» TASK PROMPT
The answer must consist of each line below that holds the word "heading", copied as it stands.
___ DATA LISTING
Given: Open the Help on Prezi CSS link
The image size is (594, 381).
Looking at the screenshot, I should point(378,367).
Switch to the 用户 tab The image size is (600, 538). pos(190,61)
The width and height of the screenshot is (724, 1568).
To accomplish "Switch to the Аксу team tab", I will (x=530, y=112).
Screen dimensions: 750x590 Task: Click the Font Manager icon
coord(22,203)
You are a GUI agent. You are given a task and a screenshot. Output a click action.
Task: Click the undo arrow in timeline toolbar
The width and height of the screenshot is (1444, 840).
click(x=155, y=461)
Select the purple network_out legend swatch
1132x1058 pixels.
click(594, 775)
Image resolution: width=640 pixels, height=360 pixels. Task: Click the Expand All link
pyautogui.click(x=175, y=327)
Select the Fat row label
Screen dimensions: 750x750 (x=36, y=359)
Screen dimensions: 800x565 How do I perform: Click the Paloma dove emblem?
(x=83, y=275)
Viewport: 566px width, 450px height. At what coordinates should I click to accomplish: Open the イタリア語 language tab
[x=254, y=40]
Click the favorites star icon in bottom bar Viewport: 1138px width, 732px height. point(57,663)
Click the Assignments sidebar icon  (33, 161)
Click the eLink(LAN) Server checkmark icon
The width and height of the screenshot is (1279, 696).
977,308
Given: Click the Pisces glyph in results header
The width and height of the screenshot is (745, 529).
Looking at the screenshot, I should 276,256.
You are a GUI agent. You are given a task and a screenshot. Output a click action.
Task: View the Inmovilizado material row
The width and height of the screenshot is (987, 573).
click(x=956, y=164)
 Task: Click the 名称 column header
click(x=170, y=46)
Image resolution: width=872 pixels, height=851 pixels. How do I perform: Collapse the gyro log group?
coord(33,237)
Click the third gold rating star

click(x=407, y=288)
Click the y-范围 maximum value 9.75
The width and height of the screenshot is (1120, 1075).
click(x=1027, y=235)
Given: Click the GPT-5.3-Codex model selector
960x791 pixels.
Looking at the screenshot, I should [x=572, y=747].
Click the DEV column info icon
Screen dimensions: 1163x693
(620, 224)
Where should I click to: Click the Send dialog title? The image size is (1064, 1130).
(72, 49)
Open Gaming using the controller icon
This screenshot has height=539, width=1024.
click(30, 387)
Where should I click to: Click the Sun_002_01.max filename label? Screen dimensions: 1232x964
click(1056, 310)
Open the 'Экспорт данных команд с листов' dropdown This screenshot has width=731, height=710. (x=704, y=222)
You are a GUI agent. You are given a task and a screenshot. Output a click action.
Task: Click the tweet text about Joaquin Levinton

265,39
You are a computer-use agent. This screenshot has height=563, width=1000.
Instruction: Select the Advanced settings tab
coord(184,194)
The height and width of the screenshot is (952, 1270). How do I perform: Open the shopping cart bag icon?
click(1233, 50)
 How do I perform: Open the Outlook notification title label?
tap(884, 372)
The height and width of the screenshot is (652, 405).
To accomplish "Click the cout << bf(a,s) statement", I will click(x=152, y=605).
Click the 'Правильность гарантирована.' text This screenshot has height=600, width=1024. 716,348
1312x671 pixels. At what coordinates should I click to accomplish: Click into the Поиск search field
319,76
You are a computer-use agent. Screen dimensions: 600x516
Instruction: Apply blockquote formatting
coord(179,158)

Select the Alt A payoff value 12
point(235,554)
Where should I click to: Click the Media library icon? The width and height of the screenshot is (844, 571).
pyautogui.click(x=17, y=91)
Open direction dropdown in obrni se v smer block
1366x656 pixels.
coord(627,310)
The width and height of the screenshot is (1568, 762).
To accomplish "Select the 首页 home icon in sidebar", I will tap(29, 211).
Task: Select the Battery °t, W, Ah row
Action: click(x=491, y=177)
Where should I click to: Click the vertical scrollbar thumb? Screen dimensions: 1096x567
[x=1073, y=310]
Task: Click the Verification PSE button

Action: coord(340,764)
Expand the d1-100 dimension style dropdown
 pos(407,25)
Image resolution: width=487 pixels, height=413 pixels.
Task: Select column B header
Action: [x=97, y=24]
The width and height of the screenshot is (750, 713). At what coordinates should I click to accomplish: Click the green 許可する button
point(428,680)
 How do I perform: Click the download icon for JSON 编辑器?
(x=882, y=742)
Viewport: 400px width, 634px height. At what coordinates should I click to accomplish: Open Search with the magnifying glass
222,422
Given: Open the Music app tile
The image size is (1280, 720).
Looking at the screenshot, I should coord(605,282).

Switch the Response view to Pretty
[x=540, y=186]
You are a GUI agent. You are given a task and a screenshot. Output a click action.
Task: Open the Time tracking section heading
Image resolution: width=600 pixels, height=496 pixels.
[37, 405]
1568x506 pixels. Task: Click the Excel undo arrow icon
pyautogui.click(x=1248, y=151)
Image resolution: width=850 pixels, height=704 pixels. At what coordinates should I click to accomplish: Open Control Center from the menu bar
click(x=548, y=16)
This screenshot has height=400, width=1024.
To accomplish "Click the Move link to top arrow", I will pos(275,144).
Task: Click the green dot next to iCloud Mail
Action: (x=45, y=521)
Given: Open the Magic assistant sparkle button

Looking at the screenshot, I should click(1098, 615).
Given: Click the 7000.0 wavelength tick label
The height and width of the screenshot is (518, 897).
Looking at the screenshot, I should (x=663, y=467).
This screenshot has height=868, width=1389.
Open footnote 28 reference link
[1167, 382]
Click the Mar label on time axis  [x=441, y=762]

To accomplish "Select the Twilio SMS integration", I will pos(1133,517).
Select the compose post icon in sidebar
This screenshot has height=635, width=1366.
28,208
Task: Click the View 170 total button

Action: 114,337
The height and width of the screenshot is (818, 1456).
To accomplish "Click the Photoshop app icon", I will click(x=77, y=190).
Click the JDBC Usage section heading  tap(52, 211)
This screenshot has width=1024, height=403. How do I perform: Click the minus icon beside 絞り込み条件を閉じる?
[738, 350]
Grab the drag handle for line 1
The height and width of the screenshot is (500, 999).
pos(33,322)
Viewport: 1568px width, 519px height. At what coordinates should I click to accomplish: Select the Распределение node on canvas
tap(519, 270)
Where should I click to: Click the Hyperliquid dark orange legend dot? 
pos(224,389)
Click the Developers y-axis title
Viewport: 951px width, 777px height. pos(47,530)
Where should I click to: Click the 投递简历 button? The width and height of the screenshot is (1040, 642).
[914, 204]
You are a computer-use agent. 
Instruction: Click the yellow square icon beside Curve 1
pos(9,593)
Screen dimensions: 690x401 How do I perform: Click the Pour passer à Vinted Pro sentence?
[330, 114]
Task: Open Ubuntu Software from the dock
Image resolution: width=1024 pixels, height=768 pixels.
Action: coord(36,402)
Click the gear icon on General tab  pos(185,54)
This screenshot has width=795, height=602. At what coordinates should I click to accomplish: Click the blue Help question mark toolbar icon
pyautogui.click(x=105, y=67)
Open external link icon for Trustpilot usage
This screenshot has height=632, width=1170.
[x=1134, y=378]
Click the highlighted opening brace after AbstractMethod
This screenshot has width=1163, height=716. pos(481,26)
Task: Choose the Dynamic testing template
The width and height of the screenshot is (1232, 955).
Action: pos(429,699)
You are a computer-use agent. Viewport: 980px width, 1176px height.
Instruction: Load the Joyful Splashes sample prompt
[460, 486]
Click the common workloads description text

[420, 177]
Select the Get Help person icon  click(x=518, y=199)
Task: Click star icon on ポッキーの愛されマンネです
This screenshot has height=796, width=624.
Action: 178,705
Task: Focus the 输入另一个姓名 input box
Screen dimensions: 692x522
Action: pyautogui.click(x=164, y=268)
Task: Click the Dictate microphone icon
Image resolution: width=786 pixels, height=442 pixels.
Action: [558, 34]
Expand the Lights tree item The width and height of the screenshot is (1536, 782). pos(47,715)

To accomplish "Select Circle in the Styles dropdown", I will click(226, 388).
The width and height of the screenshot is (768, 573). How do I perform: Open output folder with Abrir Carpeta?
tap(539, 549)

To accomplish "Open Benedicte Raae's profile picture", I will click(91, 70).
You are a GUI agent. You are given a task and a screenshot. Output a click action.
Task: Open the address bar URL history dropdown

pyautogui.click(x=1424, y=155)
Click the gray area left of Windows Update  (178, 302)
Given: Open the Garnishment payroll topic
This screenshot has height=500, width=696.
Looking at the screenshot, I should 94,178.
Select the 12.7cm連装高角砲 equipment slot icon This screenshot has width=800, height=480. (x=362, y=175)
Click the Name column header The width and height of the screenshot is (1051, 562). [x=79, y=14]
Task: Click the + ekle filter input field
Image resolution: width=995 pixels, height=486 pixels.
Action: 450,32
______
» RESPONSE BOX
Task: Open the Time tracking section heading
Click the JDBC Usage section heading  tap(52, 211)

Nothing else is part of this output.